View Single Post
Old 04-05-2012, 11:26 AM   #335
Lamplighter
Person who doesn't update the user title
 
Join Date: Jun 2010
Location: Bottom lands of the Missoula floods
Posts: 6,402
Corporations have essentially won the war to reduce their taxes to zero.
Their next goal is to downgrade governmental regulations to the same endpoint.

The Dept of Agriculture has a mission to foster and the support production and distribution of food,
and so the U.S.D.A. puts that at a higher priority than regulating the quality of that food.
To wit:

NY Times
By RON NIXON
April 4, 2012
Plan to Let Poultry Plants Inspect Birds Is Criticized
Quote:
WASHINGTON — Federal food safety inspectors said a proposal by the Agriculture Department
o expand a pilot program that allows private companies to take over the inspections at poultry plants
could pose a health risk by allowing contaminated meat to reach customers.
<snip>
In affidavits given to the Government Accountability Project, a nonprofit legal-assistance group
for government whistle-blowers, several inspectors who work at plants where the pilot program
is in place said the main problem is that they are removed from positions on the assembly line
and put at the end of the line, which makes it impossible for them to spot diseased birds.<snip>

The inspectors also said the Agriculture Department proposal allows poultry plants to speed up
their assembly lines to about 200 birds per minute from 140, hampering any effort to examine birds for defects.

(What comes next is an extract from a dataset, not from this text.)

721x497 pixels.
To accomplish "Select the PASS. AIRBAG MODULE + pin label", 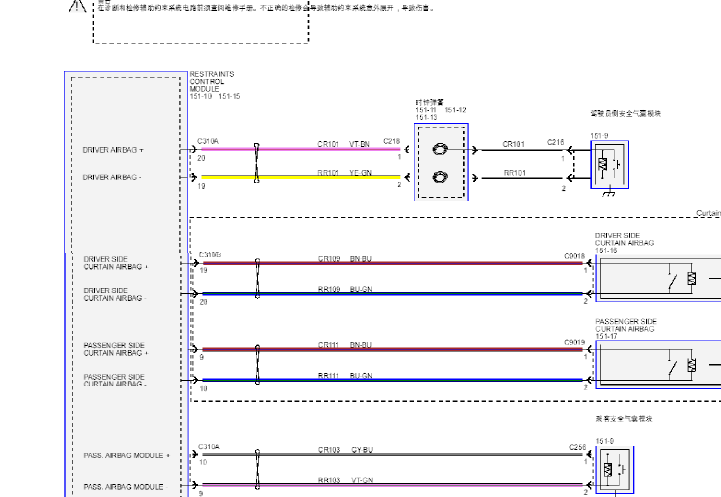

“It’s tough enough when you are trying to examine 140 birds per minute with professional inspectors,”
said Stan Painter, a federal inspector in Crossville, Ala., a small town near Huntsville.
“This proposal makes it impossible.”
And by coincidence, the following article appeared the same day...

NY Times
March 4, 2012

Arsenic in Our Chicken?
Quote:
Big Ag doesn’t advertise the chemicals it stuffs into animals,
so the scientists conducting these studies figured out a clever way to detect them.
Bird feathers, like human fingernails, accumulate chemicals and drugs
that an animal is exposed to.
So scientists from Johns Hopkins University and Arizona State University examined feather meal
— a poultry byproduct made of feathers.

One study, just published in a peer-reviewed scientific journal, Environmental Science & Technology,
found that feather meal routinely contained a banned class of antibiotics called fluoroquinolones.
These antibiotics (such as Cipro), are illegal in poultry production because
they can breed antibiotic-resistant “superbugs” that harm humans.
Already, antibiotic-resistant infections kill more Americans annually than AIDS,
according to the Infectious Diseases Society of America.

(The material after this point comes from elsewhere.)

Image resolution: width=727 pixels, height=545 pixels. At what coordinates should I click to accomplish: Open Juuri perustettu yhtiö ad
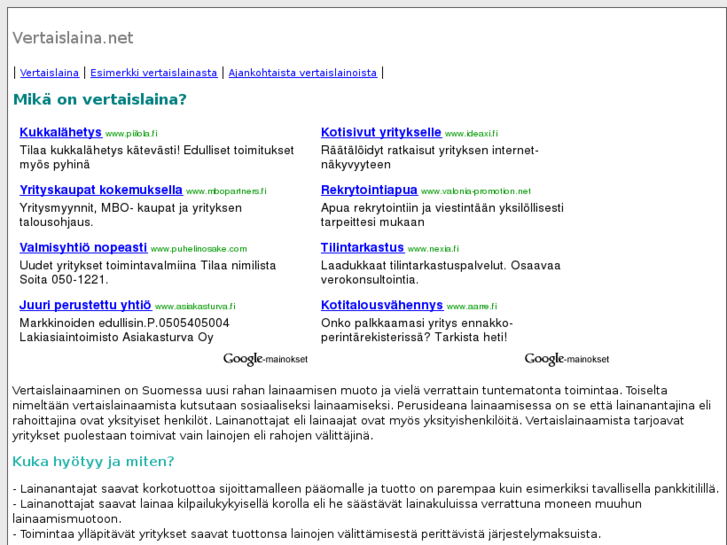(x=85, y=305)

The same study also found that one-third of feather-meal samples contained
an antihistamine that is the active ingredient of Benadryl.
The great majority of feather meal contained acetaminophen,
the active ingredient in Tylenol.
And feather-meal samples from China contained an antidepressant that is the active ingredient in Prozac.

Poultry-growing literature has recommended Benadryl to reduce anxiety among chickens,
apparently because stressed chickens have tougher meat and grow more slowly.
Tylenol and Prozac presumably serve the same purpose.<snip>

The other peer-reviewed study, reported in a journal called Science of the Total Environment,
found arsenic in every sample of feather meal tested.
Almost 9 in 10 broiler chickens in the United States had been fed arsenic,
according to a 2011 industry estimate.